Materials provided:
========================================================================

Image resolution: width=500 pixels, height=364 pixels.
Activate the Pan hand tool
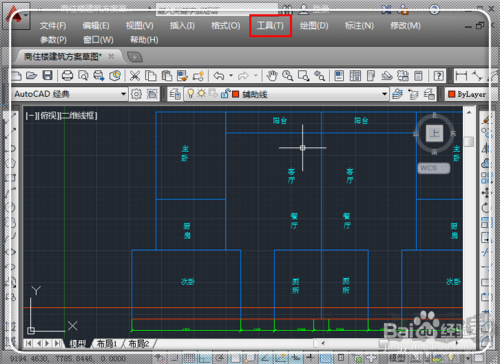click(272, 76)
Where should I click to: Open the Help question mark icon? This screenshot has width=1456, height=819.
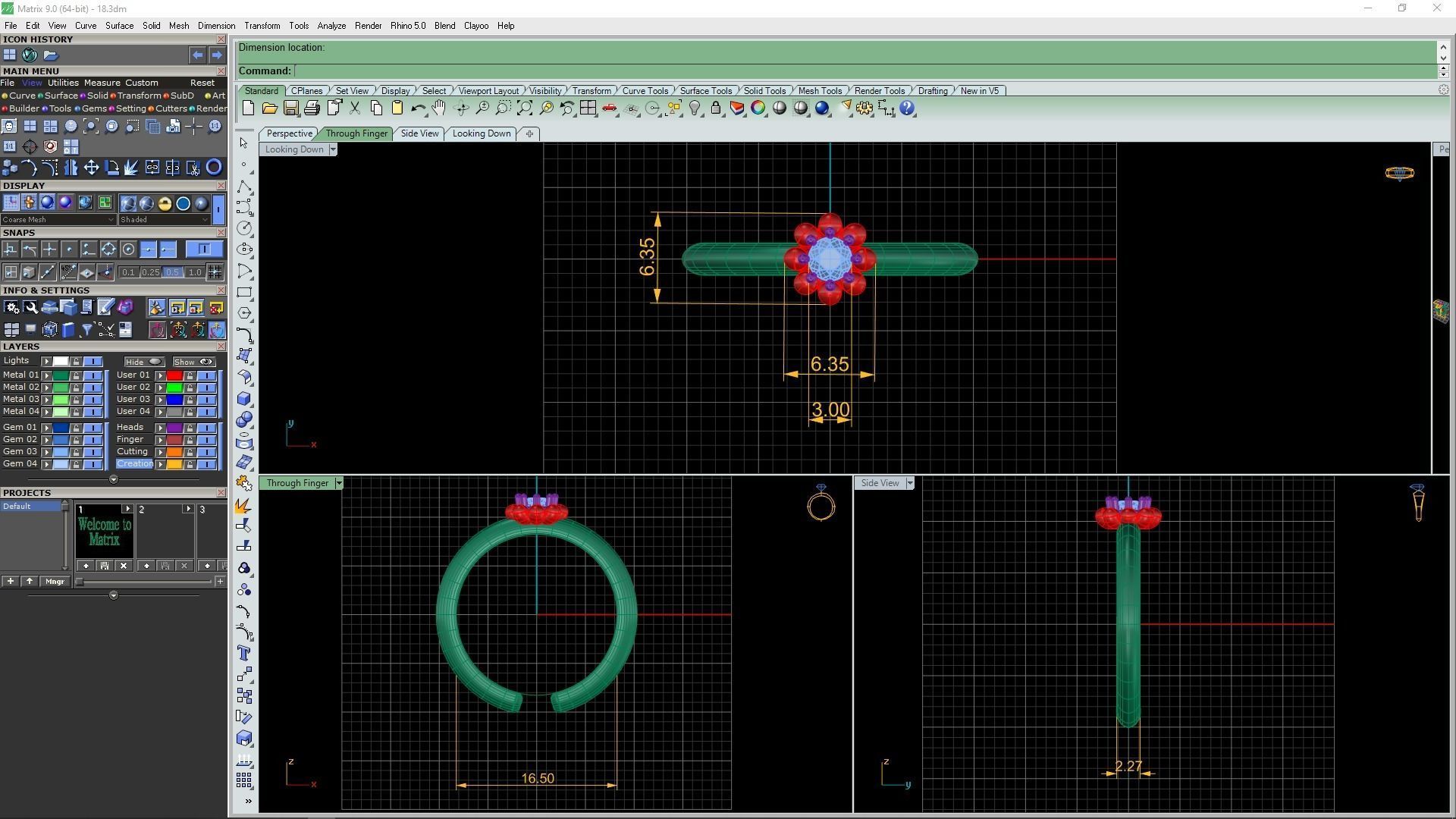(x=908, y=108)
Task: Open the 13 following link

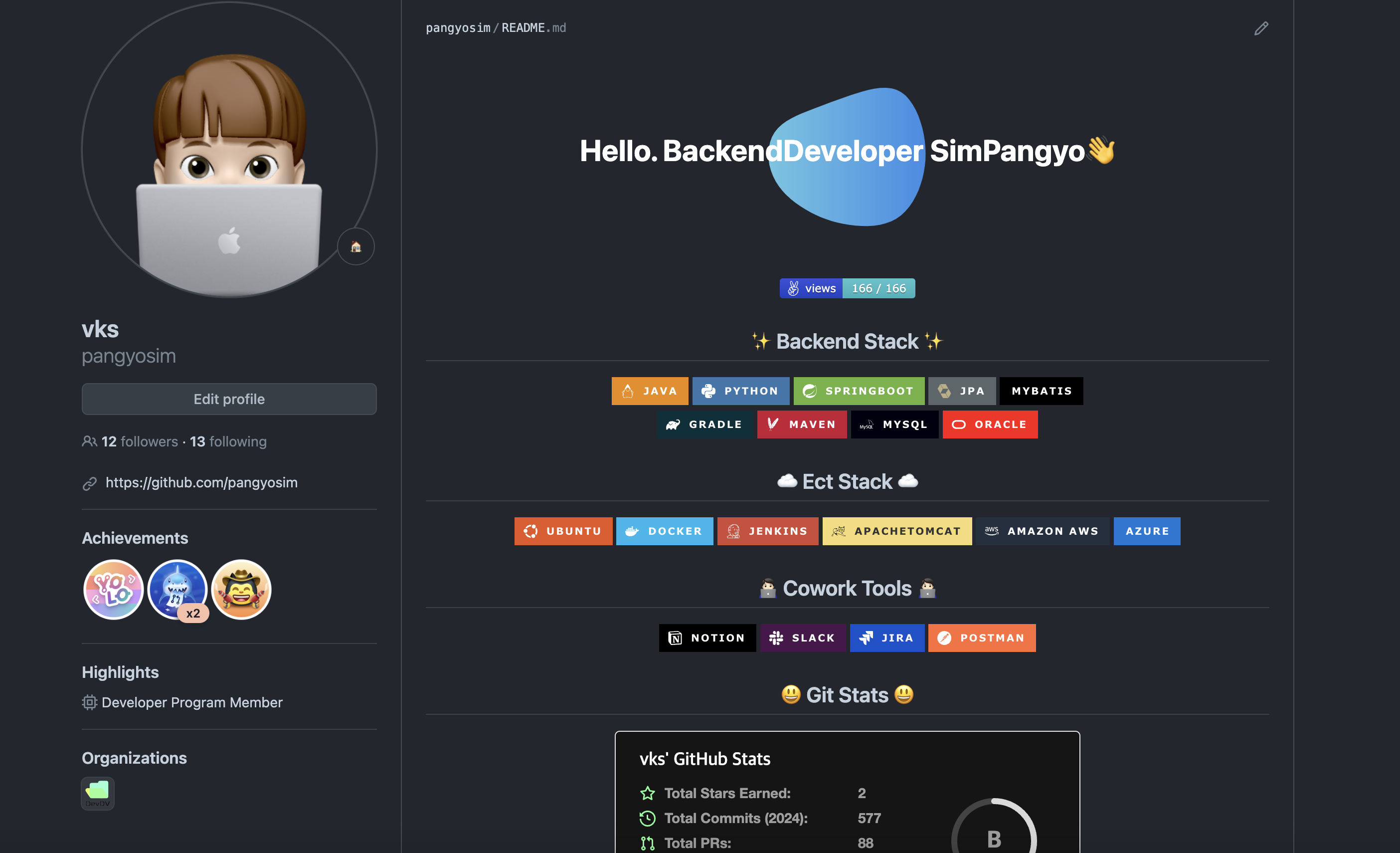Action: tap(228, 441)
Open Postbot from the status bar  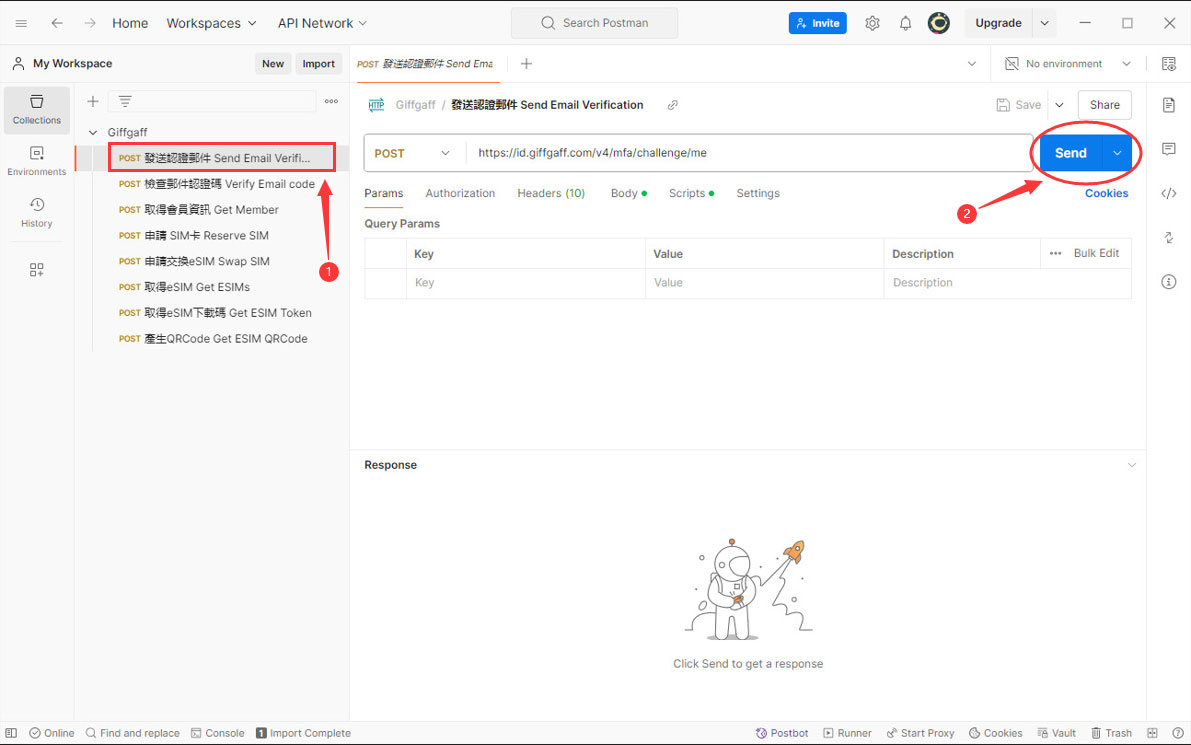782,733
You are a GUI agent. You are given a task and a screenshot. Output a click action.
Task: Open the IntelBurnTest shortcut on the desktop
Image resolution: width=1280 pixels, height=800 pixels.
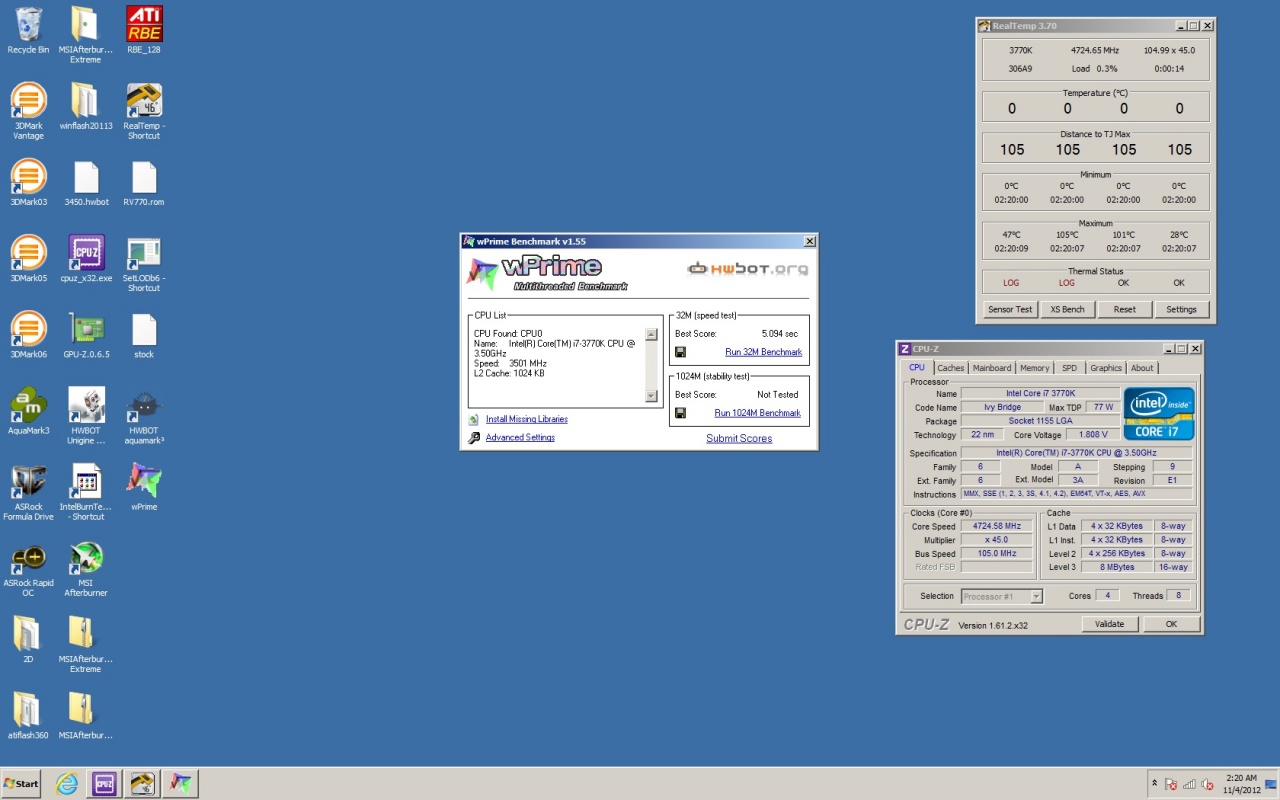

========================================================================

Task to complete: Rewrite the lines from the one containing "You are a GUI" through the end of the records, both ends included, as a Markdown table with the columns Row and Line. Put a row number and the line in each row, skip blank lines, and leave the pictures out.

Output:
| Row | Line |
|---|---|
| 1 | You are a GUI agent. You are given a task and a screenshot. Output a click action. |
| 2 | Task: Open the IntelBurnTest shortcut on the desktop |
| 3 | Image resolution: width=1280 pixels, height=800 pixels. |